The ultrasound beam can be focused in several ways:
- Geometrically, with a lens or with a spherically curved transducer.
- Electronically, by adjusting the relative phases of elements in an array of transducers (a "phased array"). This steers the beam to different locations. Aberrations in the ultrasound beam due to tissue structures can be corrected. This assumes no reflection, no absorption and no diffusion in intermediate tissue. The ultrasound itself can penetrate incompressible materials such as water, but compressible materials such as air, rubber, human tissue, fat, fiber, hollow bone, and fascia reflect, absorb, and diffuse the energy.

==Beam delivery==
Beam delivery consists of beam steering and image guidance. The beam has the ability to pass through overlying tissues without harm and focus on a localized area of 2–3 mm (at most), that determines the frequency of the ultrasound. Following ablation a distinct boundary (less than 50 microns wide) forms between healthy and necrotic tissue.

=== Beam steering ===
The most common transducer is a concave focusing transducer with a fixed aperture and a fixed focal length. Phased array transducers can be used with different arrangements (flat/bowl).

=== Beam guidance ===
HIFU therapy requires careful monitoring and so it is usually performed in conjunction with other imaging techniques.
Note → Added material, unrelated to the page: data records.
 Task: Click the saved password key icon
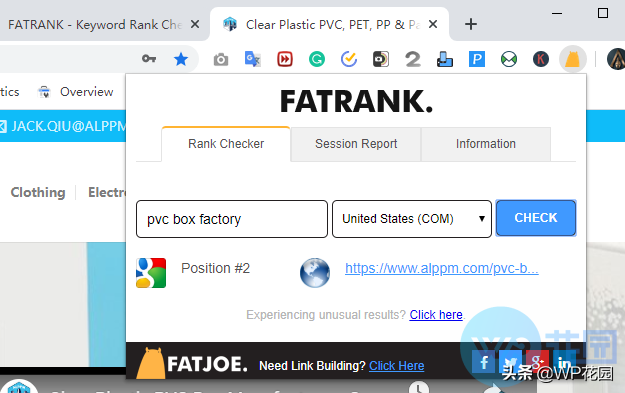pos(149,59)
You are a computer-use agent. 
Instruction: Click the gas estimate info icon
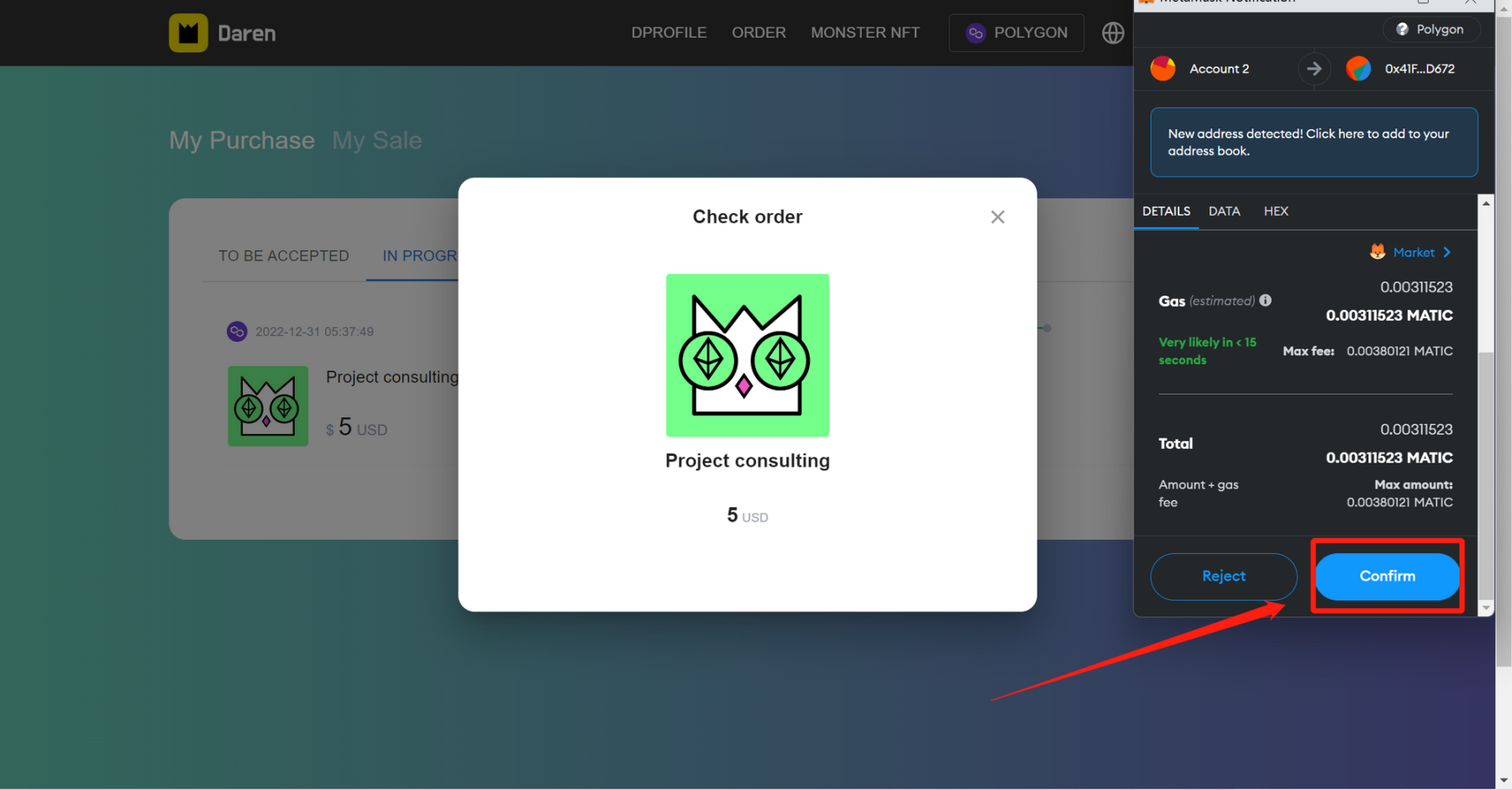1265,301
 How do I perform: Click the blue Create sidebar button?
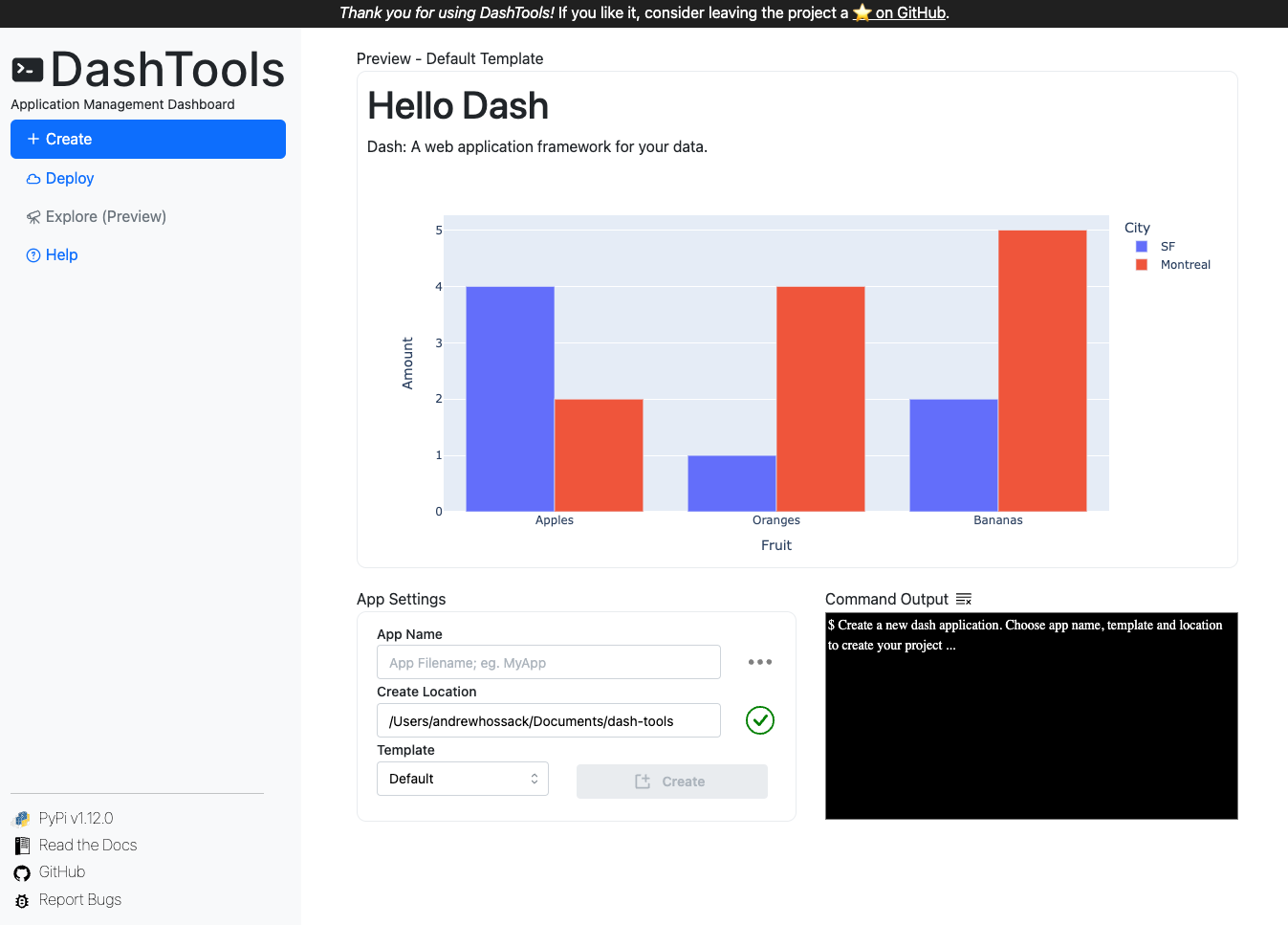click(x=148, y=140)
Pre-operative imaging, for instance CT and MRI, are used to identify general parameters of the target anatomy. Real-time imaging provides safe and accurate noninvasive targeting and monitoring. Both MRI and medical ultrasound have been used. These techniques are known respectively as Magnetic Resonance guided Focused Ultrasound Surgery (MRgFUS) and Ultrasound guided Focused Ultrasound Surgery (USgFUS) respectively.

MRgFUS is a 3D imaging technique. It features high soft tissue contrast and provides information about temperature, thus allowing ablation to be monitored. However, low frame rates make this technique perform poorly in real-time imaging while high costs limit its use.

USgFUS is a 2D imaging technique. While no quantitative temperature measurement system is available, benefits such as high frame rate (up to 1000 images per second), low cost and minimal adverse health effects commend it. Ultrasound verifies the acoustic window in real time using the same modality as the therapy. This implies that if the target region is not visualized by ultrasound imaging before and during therapy, then it is unlikely that the therapy will be effective in that specific region. In addition, treatment outcomes can be estimated in real time through visual inspection of hyperechoic changes in standard B-mode images.